SALT LAKE CITY, Utah- (ABC4 News) – A first-of-its-kind electronic privacy bill takes a big step at the state Capitol.
After a unanimous vote from the Senate, it’s one step closer to heading to the Governor’s Office.
Technology has changed the way we live.
Most of us carry around sensitive personal information right in the palm of our hands.
Privacy advocates say the law hasn’t kept up with that evolution.
“We’ve seen in recent years substantial abuse by the government of having access to people’s private information without having to go to a neutral judge first to make the case for accessing it,” said Connor Boyack with the Libertas Institute.
That’s where House Bill 57, titled Electronic Information or Data Privacy comes in.
It requires state and local law enforcement agencies to get a warrant to access certain information or data.
That includes information on our personal devices and stored with third parties.
“This bill just makes sure that all of the protections we have with respect to our physical stuff is also available for our electronic data,” said bill sponsor Representative Craig Hall, (R) West Valley.
The bill has already cleared the House and passed the Senate on its second reading 26-0.
But, it hasn’t been all smooth sailing. The bill is on its 5th substitute.
“Which means there have been five different iterations so far of the bill, and that doesn’t even reflect the probably hundreds of long discussions and word changes that took place behind the scenes to get to where we are at today,” said Marina Lowe with the ACLU of Utah.
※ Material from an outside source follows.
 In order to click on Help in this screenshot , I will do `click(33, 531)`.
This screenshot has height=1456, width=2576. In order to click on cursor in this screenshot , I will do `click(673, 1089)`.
It’s poised to become the first state law of its kind in our country.
“Our hope is that in leading out we’re going to be able to go to our sister organizations and legislators in other states to try to get them to follow suit and that we can get really a nationwide better protection for data privacy in the years to come,” said Boyack.
The bill just needs one final vote in the Senate and will have to go back to the House to concur on a change that was made.
Then it will be off to the Governor’s Office.
Advocates are confident he will sign it.